Des zones d'intersection entre la finance et l'écologie sont néanmoins apparues ces dernières années. La plus apparente a concerné l'utilisation de techniques des marchés financiers dans le cadre de la mise en oeuvre du protocole de Kyoto qui fixe des engagements de réduction des émissions de gaz à effets de serre aux pays industrialisés. On aurait cependant tort de considérer cette avancée comme purement technique. L'arrivée de la préoccupation environnementale sur un compartiment du marché des actifs financiers constitue l'une des facettes d'un mouvement plus profond : l'irruption de la préoccupation du développement durable dans le monde de la finance qui va toucher de façon croissante le mode d'évaluation des firmes sur le marché et va s'imposer comme une dimension incontournable de la stratégie des acteurs de l'industrie des services financiers.

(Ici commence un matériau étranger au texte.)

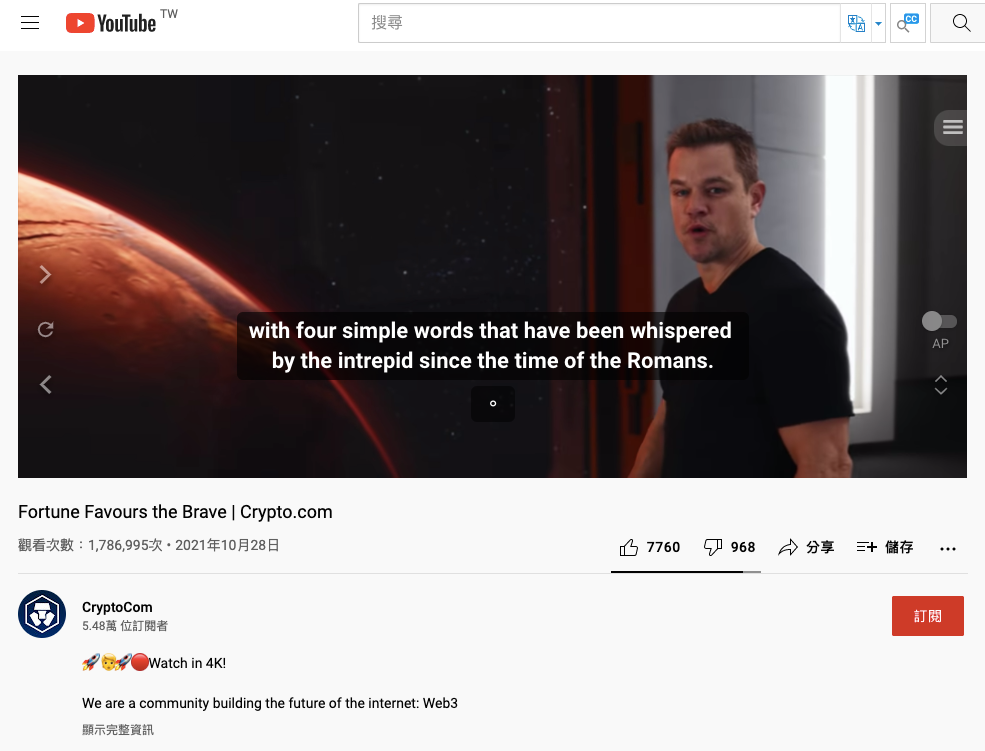Like the video with thumbs up
Viewport: 985px width, 751px height.
coord(650,548)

La montée en régime de "l'investissement socialement responsable" marque une véritable rupture, liée à une mutation de fond sur les marchés financiers : le rôle croissant des investisseurs institutionnels et il y a fort à parier que ces nouvelles dimensions écologiques et sociétales de l'analyse du potentiel des firmes vont s'imposer demain au coeur du fonctionnement des marchés financiers.
Ces nouvelles dimensions répondent de surcroît à une pression croissante exercée par les nouveaux acteurs de la société civile. Du fait de leur contribution à la globalisation des marchés de capitaux, vecteur privilégié de la mondialisation, les institutions financières sont désormais sous les projecteurs de la société civile. Celle-ci considère que la responsabilité des acteurs financiers est non seulement d'assurer le bon fonctionnement des circuits financiers, mais qu'elle est également engagée par leurs impacts sur le fonctionnement de l'économie. C'est pourquoi les points d'intersection apparus entre finance et environnement sont loin d'être circonstanciels. Ils marquent les prémisses d'une nouvelle ère durant laquelle l'ensemble de la communauté financière sera jugée, non seulement sur l'efficacité de ses méthodes, mais aussi sur l'utilité sociale et environnementale de ses finalités. Pour se mettre au diapason de ces nouvelles dimensions cette communauté doit enrichir ses approches et ses modes d'intervention traditionnels. Et c'est à cela que ce numéro très complet de la Revue d'économie financière tente de contribuer.